毎年8月には仮想ネットワークアルバム「童子物」に属する曲を一曲あげることにしている。
が、今年は「霊魂帳」は「童子物」ではなく「複素録」という別のアルバムに属することになった。
(仮想ネットワークアルバムについてはあちこちで説明しているがもう一度簡単におさらいしておくと、youtubeの再生リストを音楽アルバムの様に使い、次々と曲が追加されていくオンライン上の更新型音楽アルバムのことだ。一つの再生リストが一アルバムであり、同じ世界観を有する。「童子物」と「複素録」は一見似たような和風楽曲アルバムだが実は異なるストーリー。)

そもそも「童子物」と「複素録」の違いは細かくあるがそれは曲から聞き手に感じ取ってもらうべきであり、作者がごちゃごちゃ言葉で説明するべきではないと感じるためここでは事細かに説明しないが、一つ明確な違いは「童子物」はシンガーをAIや子供の声を元にした合成音声ボーカルを含めて大人の演ずる子供ではなくリアルな子供でなくてはならない、というものだ。(鏡音レンとかちょっと微妙だけど)

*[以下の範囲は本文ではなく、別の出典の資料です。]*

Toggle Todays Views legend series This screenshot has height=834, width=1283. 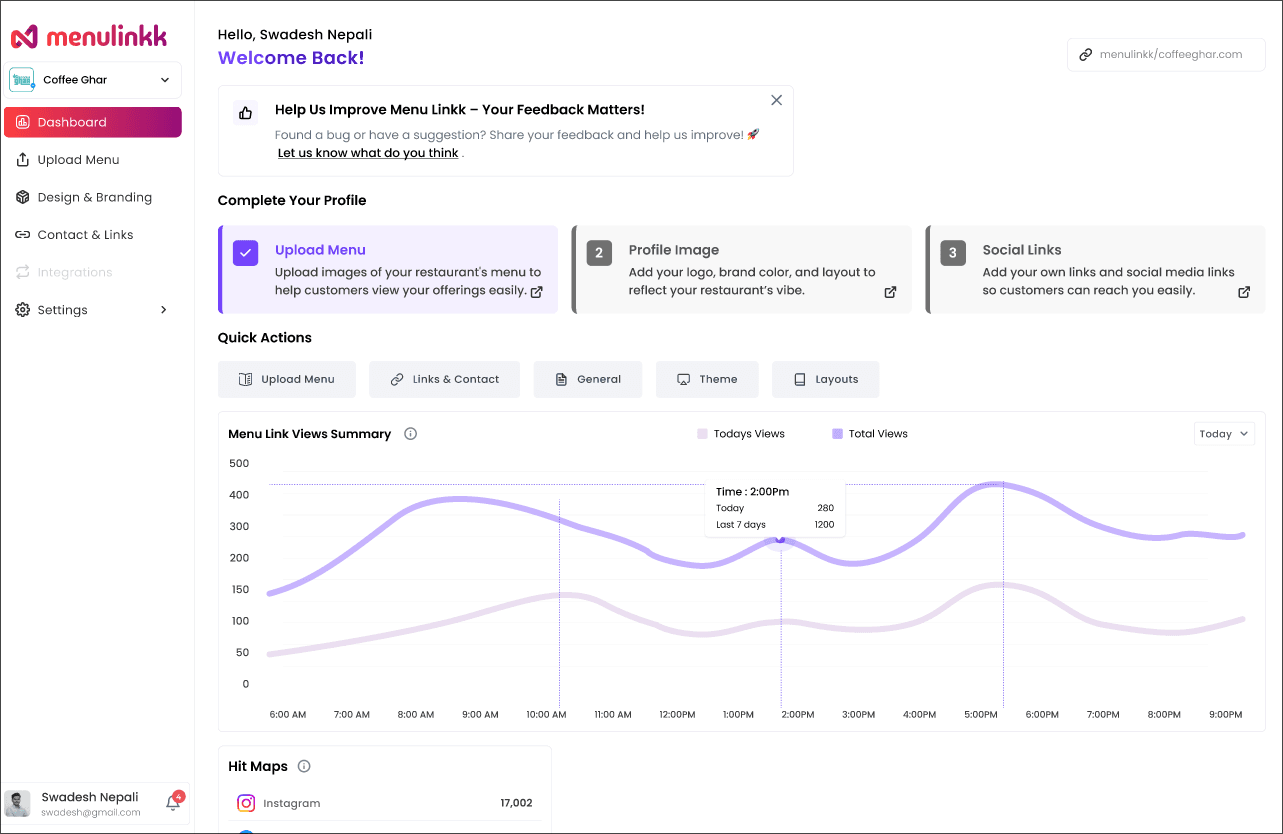pyautogui.click(x=741, y=434)
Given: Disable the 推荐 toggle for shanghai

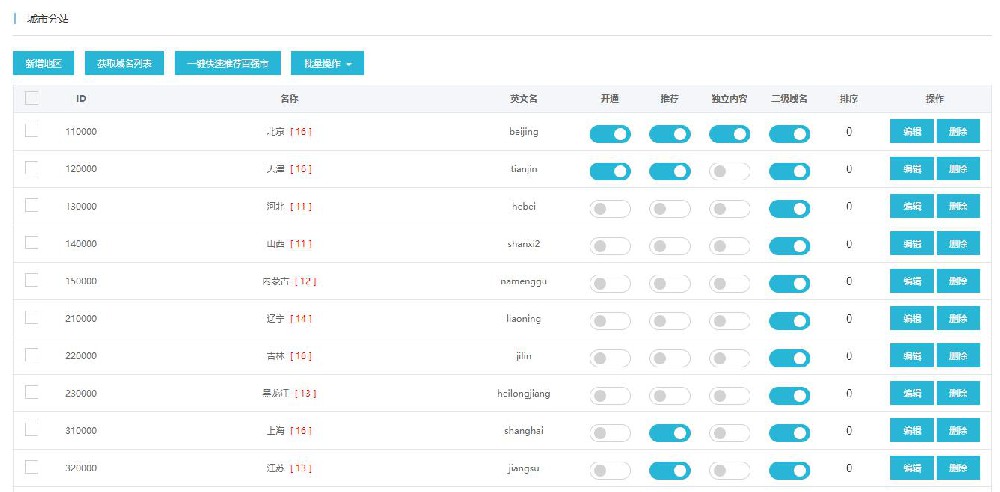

例年通りこの曲「霊魂帳」も「童子物」に属するべく8月完成を目指して楽曲を書き終え、めぼしい少年シンガーに歌唱をお願いしようと連絡をとった。
だが、曲が難しすぎたためあえなく断念。言葉が多少古めかしく馴染みがないという点は歌の歌詞である以上なんとでもなるものの、メロディが難しく歌唱できないと返答をいただくこととなった。

で、どうする?
手元には鏡音レンもいるし、AIシンガー空詩音レミならリアルボーイソプラノ×AI学習された大人の歌い方でなんなくクリアだ。

だが今回は自分で歌うことにした。

なぜならボカロやAIシンガー界隈と言うのはどうしてもアニメや二次元のイメージと深く結びついており、「世界すべての音楽を聴く人」には届かないと常々感じて来たからだ。
つまりウケる曲調やMVというのがある程度決まっており、その枠の中の勝負ではこういう古めかしいような渋いような曲調は不利だ。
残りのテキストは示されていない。